Wyświetl Pojedyńczy Post
Stary 16.04.2013, 21:44   #90
jagna
 
jagna's Avatar


Zarejestrowany: Nov 2010
Miasto: Z.Góra
Posty: 1,783
Motocykl: BMW F700GS, DR 350
jagna jest na dystyngowanej drodze
Online: 1 miesiąc 2 tygodni 1 dzień 20 godz 7 min 10 s
Domyślnie

Odcinek 11, czyli kto chce z wilkami przestawać, musi wyć jak one

Noc z widokiem na gwiazdy… GWIAZDY, nie taki erzatz jaki mamy w mieście… i do tego szum nieodległej rzeki… Jest pysznie, śpimy we trójkę na dachu, powietrze rześkie…

(offtopic o spaniu pod gwiazdami dla niedowidzących:
Dwa lata temu wpadłam na genialny (w moim mniemaniu) pomysł wstawienia dwóch okien dachowych nad swoim łóżkiem.
Mmm, będę leżeć i patrzeć w gwiazdy…
Okna wstawione, czas na podziwianie nieba. Kładę się, patrzę i ….
…jak ja k…a mam widzieć gwiazdy przy moich -8 dioptriach? )


Puchowy śpiworek – rewelacja. małe to, zgrabne, lekkie (0,45 kg!) a nawet takiemu zmarzluchowi jak ja ciepło… Lupus – jeszcze raz dzięki za namiary

A ta rzeczka nam szumiała do snu:



Rano Maciek zaczyna od prostowania kilku elementów w AT po wczorajszych bliższych spotkaniach z winklami:



W mojej DR lekko ciągnie sprzęgło, więc najlepszy mechanik wśród wilków bierze się do dzieła:



tradycyjne już pompowanie koła w Dacii i jazda!



Mamy jakieś 40 km szutru przed sobą. Kręty, na zboczach, ale najczęściej gładki jak stół.



Jedziemy nieco niżej, lasem, widoki zatem nowe:



Jest wczesna wiosna. Wczesna wiosna w górach objawia się intensywnym topnieniem śniegu. A to powoduje następnie wezbranie rzek.

A na górskich szutrowych drogach mostów raczej brak, Brody w zupełności wystarczą

Ale wczesną wiosną brody mogą wyglądać tak …



Rzeka trochę wyszła z koryta. No to jedziemy… wody jest tak na wysokość mojego buta, czyli ze 25 – 30 cm. Rwącej wody. W sumie to nie woda jest problemem, tylko kamienie, które w niej są i nie bardzo są widoczne.

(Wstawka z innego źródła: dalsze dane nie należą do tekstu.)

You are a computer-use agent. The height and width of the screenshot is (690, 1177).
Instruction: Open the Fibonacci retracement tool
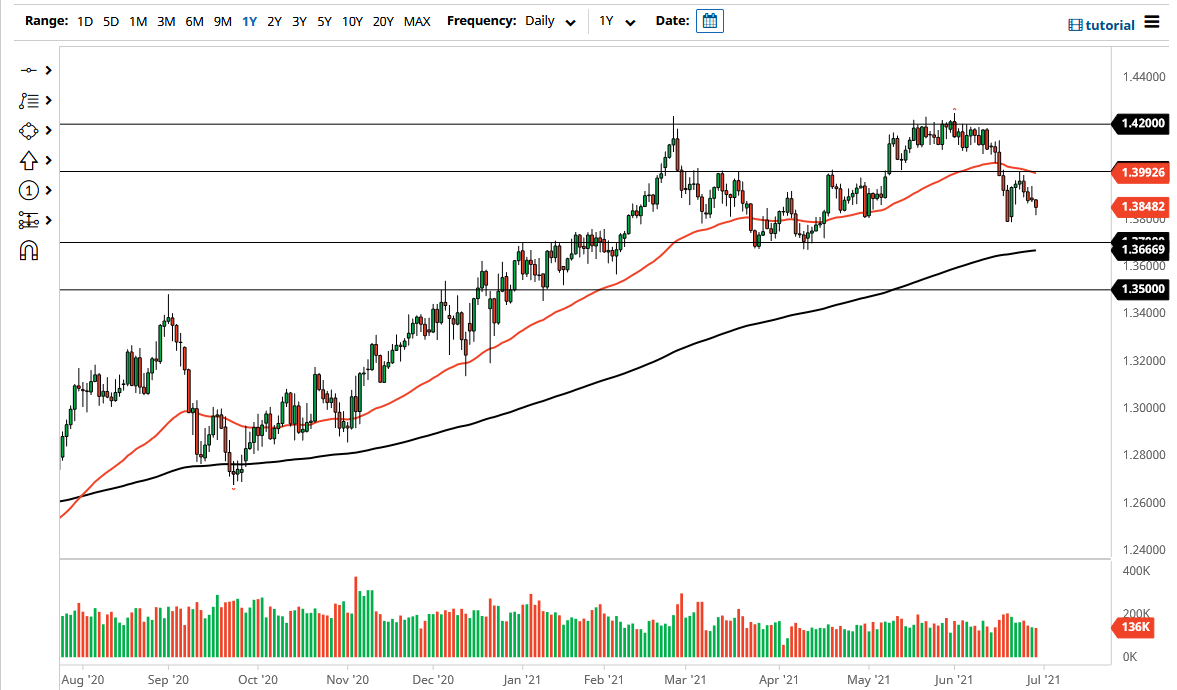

Po kolei wszyscy przejeżdżamy. Stoję i myślę, jak to zrobić.
Rzeczki zdarzało się przejeżdżać, ale nie tak intensywnie płynące…
Podchodzi Sambor i pyta „Jagna, dasz radę czy Ci przejechać?” A ja chyba się ambicji zaraziłam od Wilczycy, bo mówię „spróbuję”…

Oczywiście dokładnie w połowie rzeczki robię swój standardowy błąd, czyli się przestraszam kamienia i odpuszczam gaz. I czuję, że mnie woda przechyla na bok, a boku jak widać jest taki fajny schodek w dół…
Nie zostaje nic innego jak ściągnąć nogi z podnóżków i się podeprzeć. Lodowata woda wlewa się górą butów…

Ale co tu zrobić dalej? Ledwo utrzymuję maszynę, przed przednim kołem kamlot, trzeba go wziąć rozpędem. Podsumowując – sytuacja przerosła Jagnę…

Sambor się lituje, ściąga buty i robi za asekurację, dzięki czemu Jagna nie ląduje całkiem w wodzie i jakoś wyjeżdża…

A z drugiej strony patrząc kamieni w wodzie nie widać i w ogóle jakoś lajtowo to wygląda…



Sambor nie wkłada butów, pomaga jeszcze GSom, na końcu Dacia. Woda jest zdecydowanie powyżej progów…

Uff…

Dalej znów fajny szuter i widoki na górę zwaną El Cathedrale:





I kolejna rzeczka, ale tym razem to nawet nie ma o czym wspominać:



Za rzeczką czekamy na Dacię, coś długo jej nie ma. Kapcia złapała dobrze, że nie w tej rzece poprzedniej



Dacia dojeżdża, jedziemy dalej



Kończy się szuter (to już definitywny koniec offa) , zaczyna asfalt, ale nadal jest ładnie. Zjeżdżamy nad zbiornik Bin el-Ouidane





Piękny wiszący most nad rzeką:



Dobijamy do głównego asfaltu… no i dalej jest jakby nudno. Została przejazdówka do promu, którym musimy odpłynąć jutro.
Po południu zaczyna padać, kto ma, wyciąga kondom, reszta moknie.

W okolicy Rabatu zjeżdżamy na wybrzeże i nocujemy w hotelu żywcem przeniesionym z późnych lat 60tych. Piękny futurystyczny wystrój wnętrz…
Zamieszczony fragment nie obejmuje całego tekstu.